▶ REQUIREMENT:
Reproduce every line of the material below without any changes, but omit the pictures.

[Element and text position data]
====================
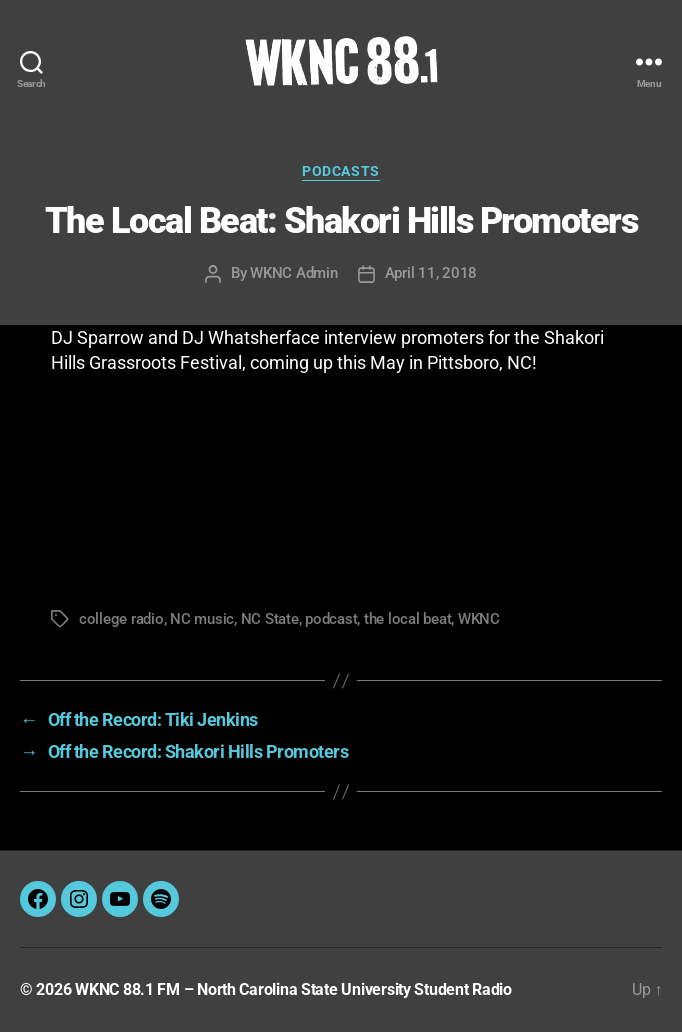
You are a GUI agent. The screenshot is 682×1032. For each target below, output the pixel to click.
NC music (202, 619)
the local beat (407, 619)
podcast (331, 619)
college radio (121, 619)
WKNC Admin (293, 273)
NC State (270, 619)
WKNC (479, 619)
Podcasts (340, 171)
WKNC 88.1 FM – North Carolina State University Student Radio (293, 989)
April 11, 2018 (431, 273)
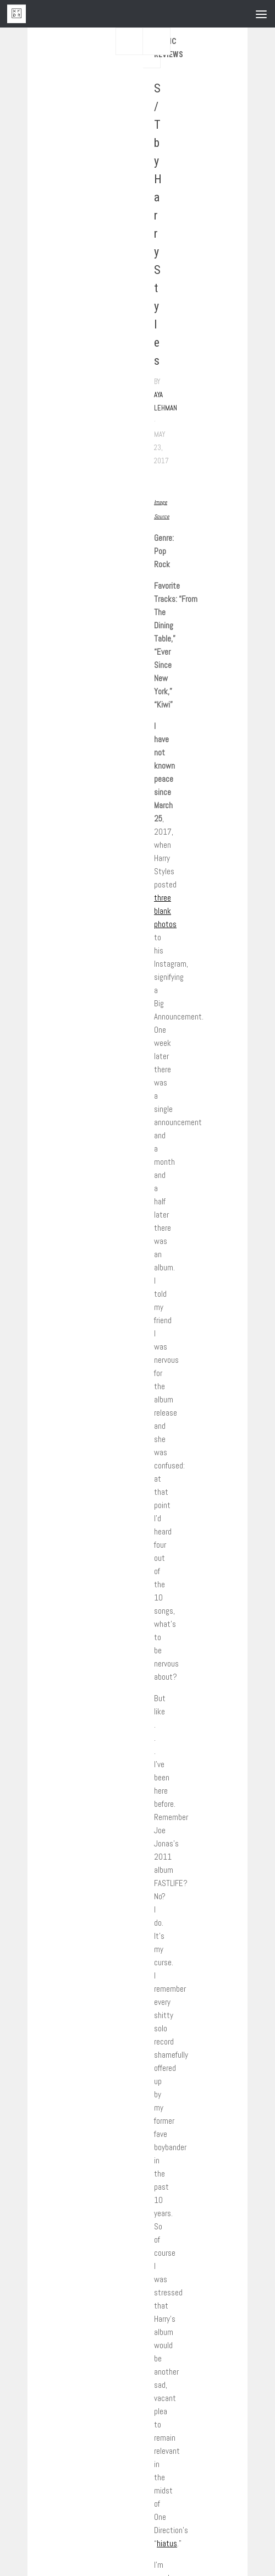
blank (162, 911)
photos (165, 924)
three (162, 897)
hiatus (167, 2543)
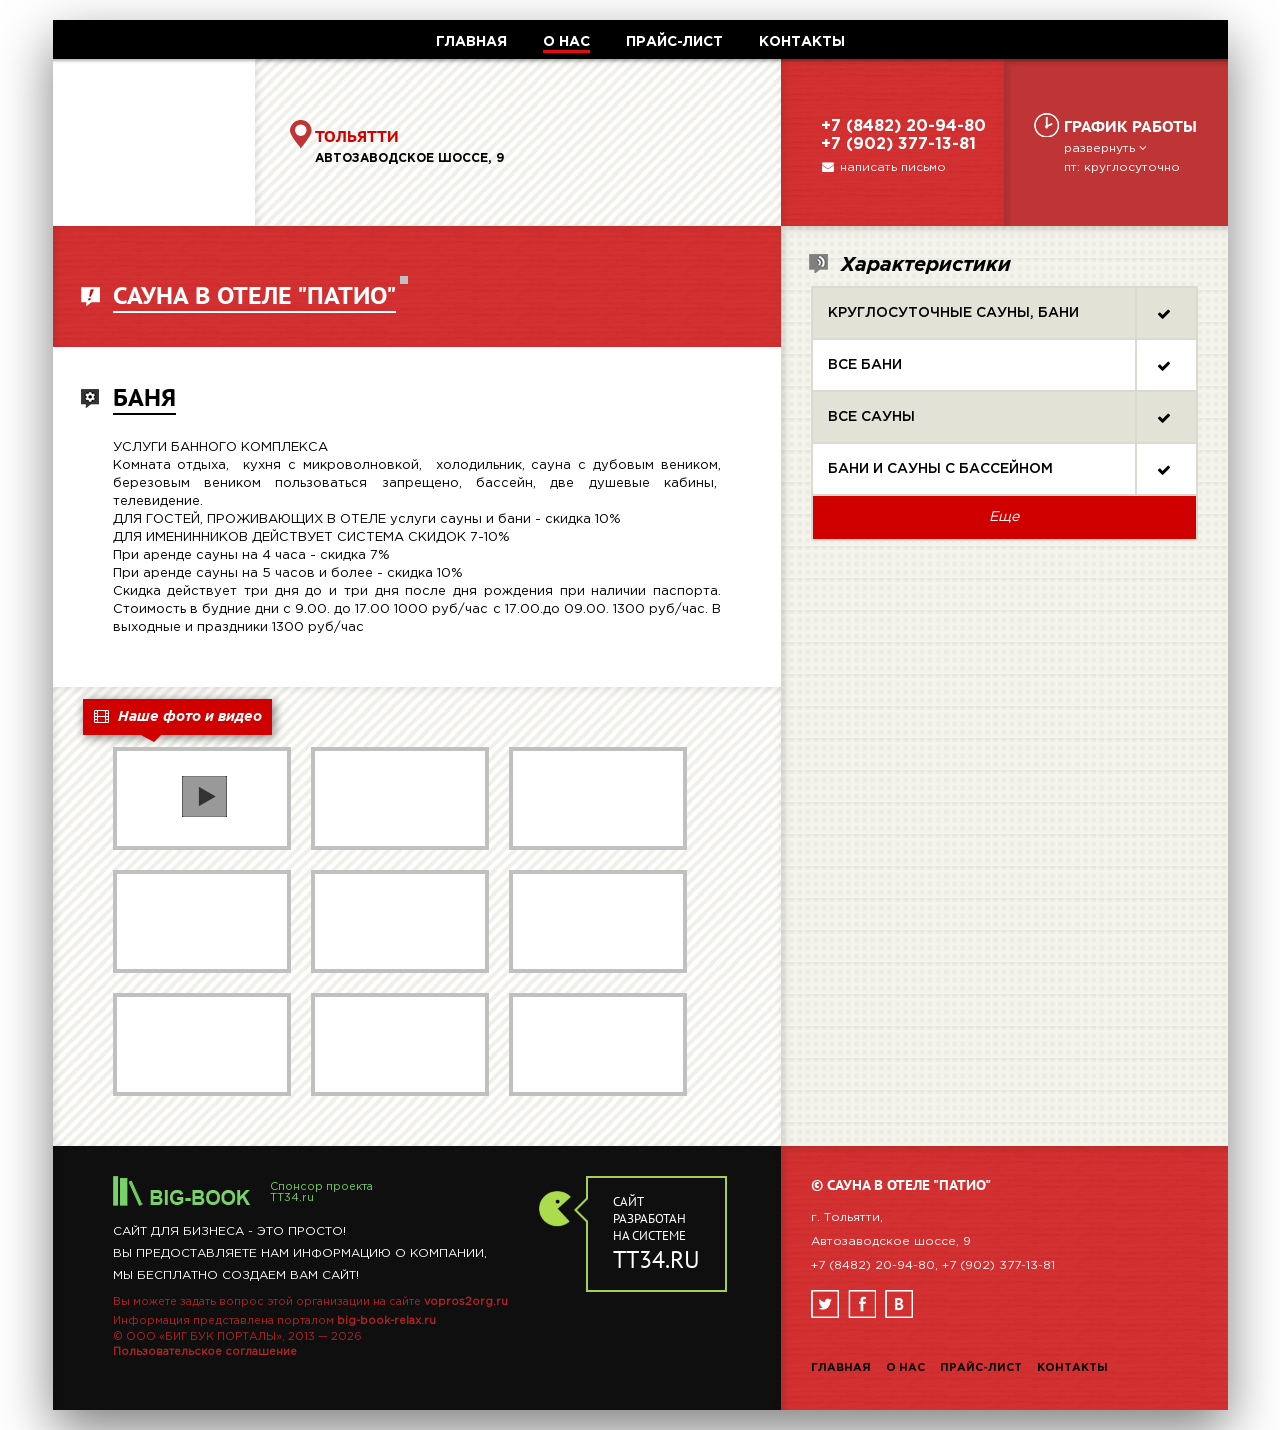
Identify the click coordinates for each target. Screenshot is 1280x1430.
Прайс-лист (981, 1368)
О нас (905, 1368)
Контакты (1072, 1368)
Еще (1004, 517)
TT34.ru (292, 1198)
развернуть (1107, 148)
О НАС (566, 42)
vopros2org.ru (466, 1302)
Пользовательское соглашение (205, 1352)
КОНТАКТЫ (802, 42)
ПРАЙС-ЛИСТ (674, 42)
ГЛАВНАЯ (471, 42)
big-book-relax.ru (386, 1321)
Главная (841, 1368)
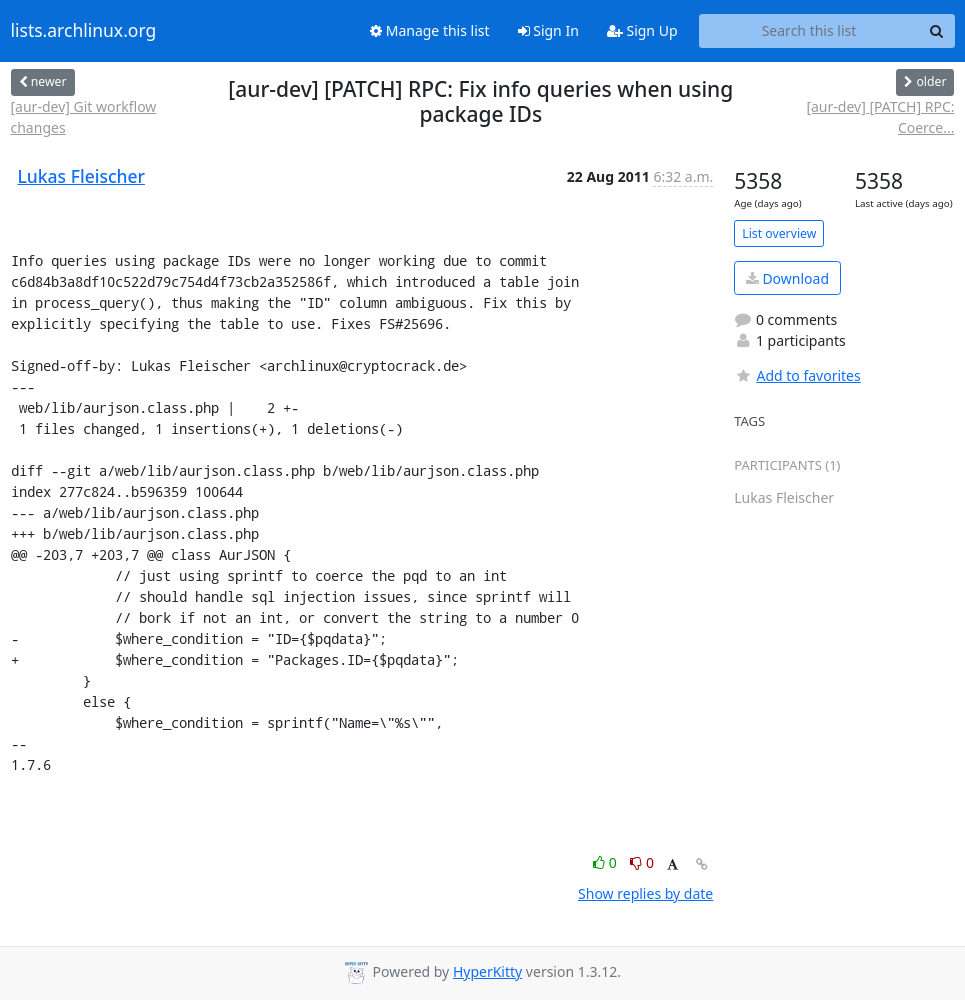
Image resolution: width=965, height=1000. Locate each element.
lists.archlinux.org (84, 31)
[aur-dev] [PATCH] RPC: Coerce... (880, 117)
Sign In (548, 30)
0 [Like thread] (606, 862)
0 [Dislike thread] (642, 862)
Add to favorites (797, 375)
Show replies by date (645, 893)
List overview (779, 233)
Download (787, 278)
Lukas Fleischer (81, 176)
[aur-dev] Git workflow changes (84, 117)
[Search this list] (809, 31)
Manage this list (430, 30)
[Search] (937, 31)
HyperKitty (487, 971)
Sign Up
====================
▶ RESPONSE BELOW:
You are a GUI agent. The screenshot is 682×1032. For each target below, output the pixel to click.
NC music (202, 619)
the local beat (407, 619)
podcast (331, 619)
college radio (121, 619)
WKNC Admin (293, 273)
NC State (270, 619)
WKNC (479, 619)
Podcasts (340, 171)
WKNC 88.1 FM – North Carolina State University Student Radio (293, 989)
April 11, 2018 (431, 273)
blank (162, 911)
photos (165, 924)
three (162, 897)
hiatus (167, 2543)
Identify the click coordinates for each target. Screenshot is 1280x1430.
Прайс-лист (981, 1368)
О нас (905, 1368)
Контакты (1072, 1368)
Еще (1004, 517)
TT34.ru (292, 1198)
развернуть (1107, 148)
О НАС (566, 42)
vopros2org.ru (466, 1302)
Пользовательское соглашение (205, 1352)
КОНТАКТЫ (802, 42)
ПРАЙС-ЛИСТ (674, 42)
ГЛАВНАЯ (471, 42)
big-book-relax.ru (386, 1321)
Главная (841, 1368)
Image resolution: width=965, height=1000. Locate each element.
lists.archlinux.org (84, 31)
[aur-dev] [PATCH] RPC: Coerce... (880, 117)
Sign In (548, 30)
0 [Like thread] (606, 862)
0 [Dislike thread] (642, 862)
Add to favorites (797, 375)
Show replies by date (645, 893)
List overview (779, 233)
Download (787, 278)
Lukas Fleischer (81, 176)
[aur-dev] Git workflow changes (84, 117)
[Search this list] (809, 31)
Manage this list (430, 30)
[Search] (937, 31)
HyperKitty (487, 971)
Sign Up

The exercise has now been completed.